Jerry O'Grady, l'inspecteur qui a résolu l'affaire du Cybertueur Kewin Mulford ne fait plus confiance à personne. Il a raison. Car Kewin va ressortir de sa boîte comme à chaque fois qu'on le croit vaincu. Le génie de l'informatique transformé en millions de pixels pensants est de retour. Toujours fou d'amour pour la belle Joan qu'il persécute depuis le premier album... et de plus en plus insaisissable. Jusqu'où Godard peut-il aller dans cette thriller informatique sans flirter avec le ridicule ? On peut se poser la question. Il n'empêche, ce troisième épisode reste aussi trépidant que les deux premiers. Non sans un certain humour, on y voit Kewin jouer avec les nerfs des forces de l'ordre et d'une bande d'anciens hackers lancés à sa recherche. La course-poursuite est autant virtuelle que réelle puisque Godard ne néglige pas les scènes d'action. La fin est discutable. Elle n'est en tout cas pas d'un bon goût exquis. Plumail commence quant à lui à mieux maîtriser les proportions des personnages ce qui rend son dessin plus digeste. Bref, une série B de facture honorable. Mais pas de grand frisson au rendez-vous...
Entre les mondes (Bloodline) par Thierry Bellefroid
« Entre les mondes », tome 4 de la série Bloodline. Par Ange, Varanda et Valton. Chez Vents d'Ouest.

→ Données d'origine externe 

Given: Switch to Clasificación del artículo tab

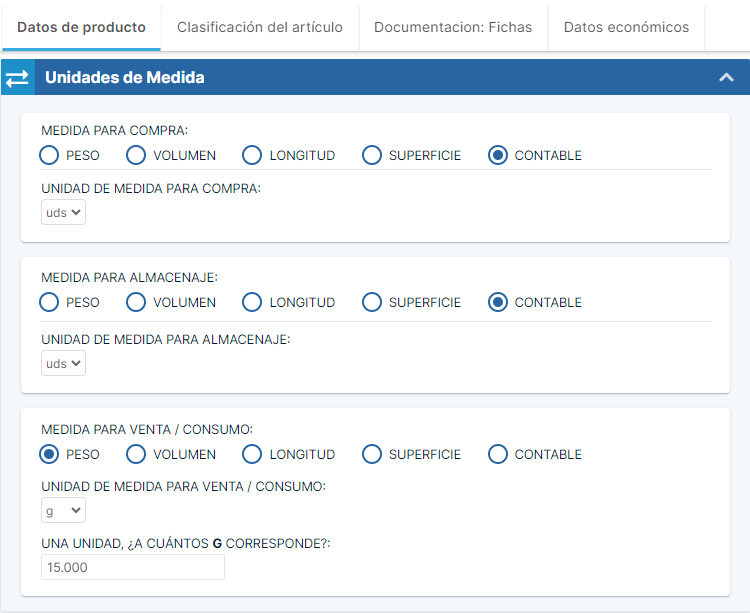Looking at the screenshot, I should click(259, 27).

Cela fait maintenant pas loin de 200 pages que les scénaristes de ce brillant thriller nous baladent. Lauren et Kevin ont échappé de justesse à des tueurs qui ont assassiné leurs deux frères et leur précepteur avant de les traquer impitoyablement, où qu'ils aillent. 200 pages que les lecteurs cherchent -comme les deux héros- à comprendre la raison de cette chasse à l'homme sans merci. On s'est bien amusés, merci. Mais il serait peut-être temps de lâcher quelques infos. A force, le principe de la course-poursuite commence à lasser. Même si cet album reste d'une lecture très agréable -en dépit d'un changement de dessinateur qui vous saute à la figure dès la première page- il faut dire que le glissement du polar vers le fantastique est plus que déroutant. Il méritait d'être traité de manière plus approfondie, surtout après une aussi longue attente (Le tome 3 datait... de 98) Bref, le lecteur referme cet album avec un grand sentiment de frustration et l'espoir d'obtenir enfin des réponses dans le tome 5.
Les amants (Ring Circus) par Thierry Bellefroid
« Les amants », tome 3 de Ring Circus. Par Chauvel et Pedrosa. Chez Delcourt.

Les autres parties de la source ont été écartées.